Abstract

The detection of a brain tumor through magnetic resonance imaging (MRI) is still challenging when the image is in low quality. Image segmentation could be done to provide a clear brain tumor area as the region of interest. In this study, we propose an improved model-based clustering approach for MRI-based image segmentation. The main contribution is the use of the adaptive neo-normal distributions in the form of a finite mixture model that could handle both symmetrical and asymmetrical patterns in an MRI image. The neo-normal mixture model (Nenomimo) also resolves the limitation of the Gaussian mixture model (GMM) and the generalized GMM (GGMM), which are limited by the short-tailed form of their distributions and their sensitivity against noise. Model estimation is done through an optimization process using the Bayesian method coupled with a Markov chain Monte Carlo (MCMC) approach, and it employs a silhouette coefficient to find the optimum number of clusters. The performance of the Nenomimo was evaluated against the GMM and the GGMM using the misclassification ratio (MCR).
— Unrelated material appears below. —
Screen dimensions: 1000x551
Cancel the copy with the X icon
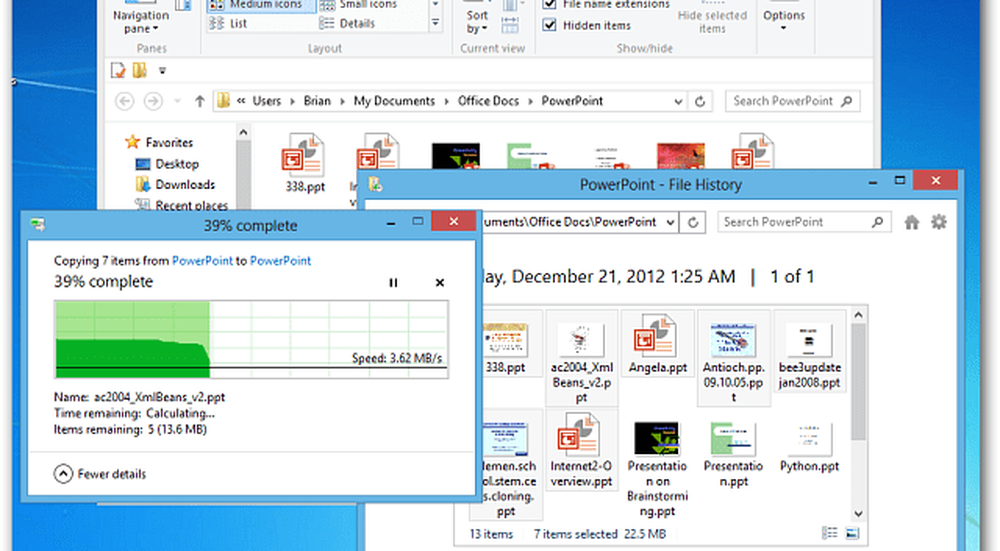tap(440, 283)
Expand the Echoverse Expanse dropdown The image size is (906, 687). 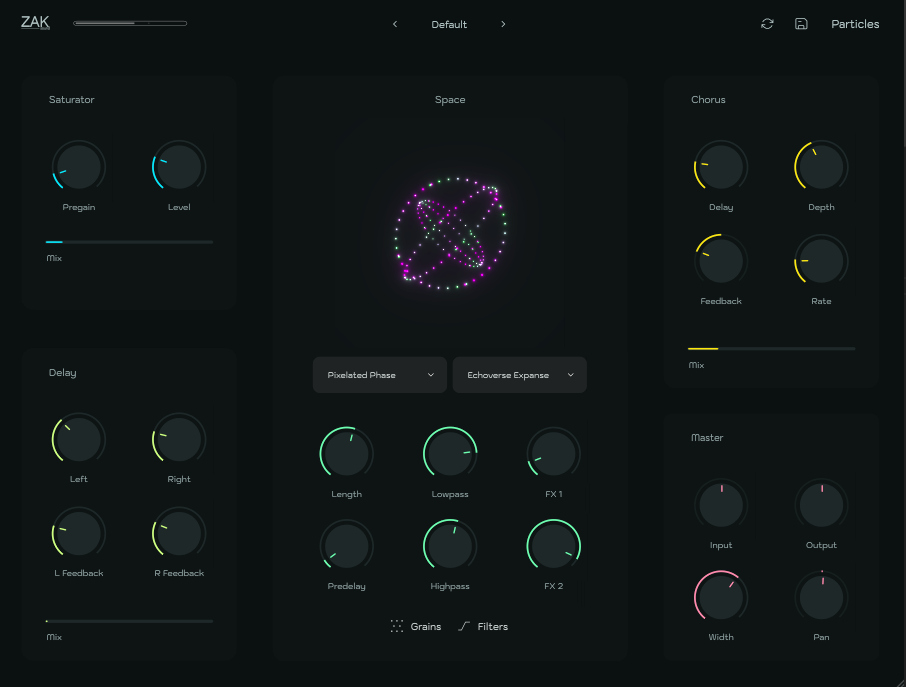520,375
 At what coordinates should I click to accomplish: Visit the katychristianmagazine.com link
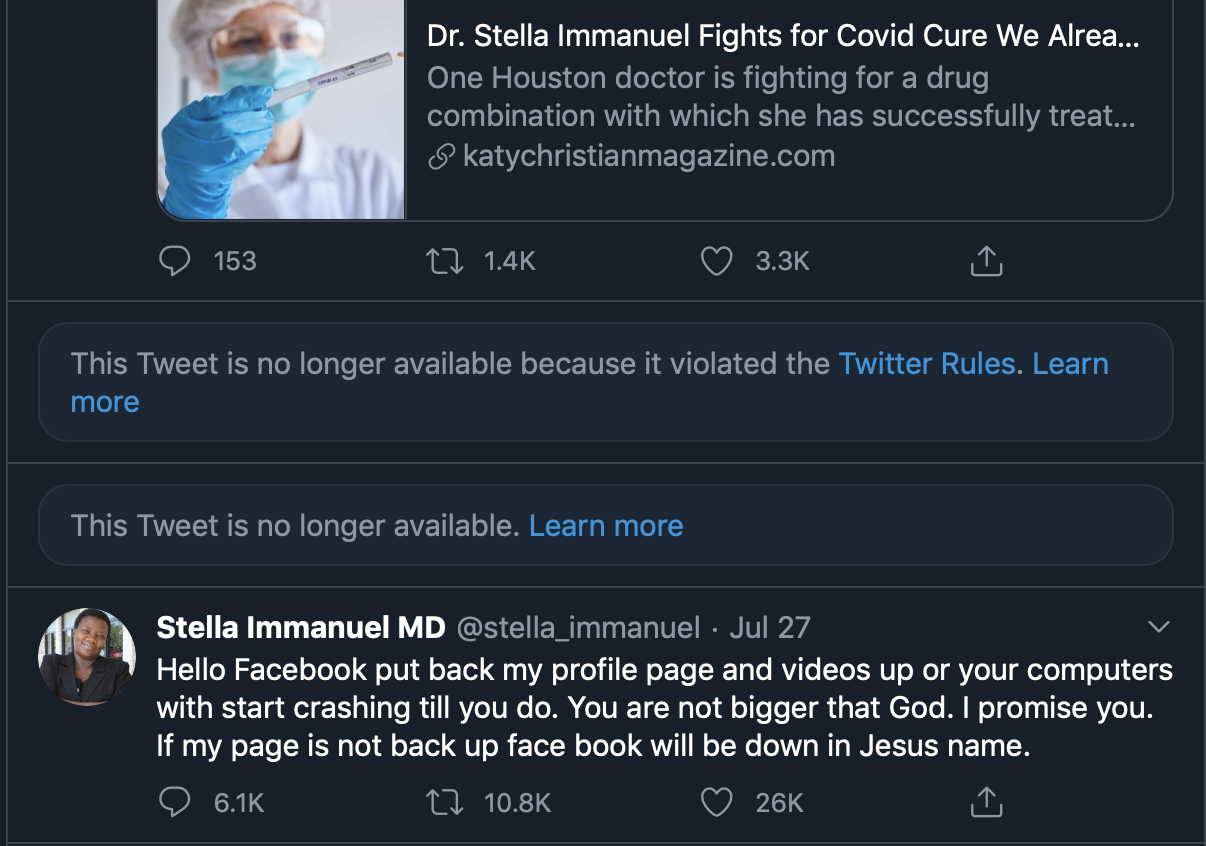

Finally, this study discovered that the Nenomimo provides better segmentation results for both simulated and real data sets, with an average MCR for MRI brain tumor image segmentation of less than 3%.

Highlights

  • We chose brain tumor detection as the topic for this study since a brain tumor is the 15th most deadly disease in Indonesia, a comparison that includes all types of cancer

  • Suppose N denotes the number of pixels of the magnetic resonance imaging (MRI) image and K denotes the number of the mixture component; we assume that each pixel i belongs to a single cluster that is indexed by label zi

  • We presented an improved method for image segmentation, namely the neo-normal mixture model (Nenomimo)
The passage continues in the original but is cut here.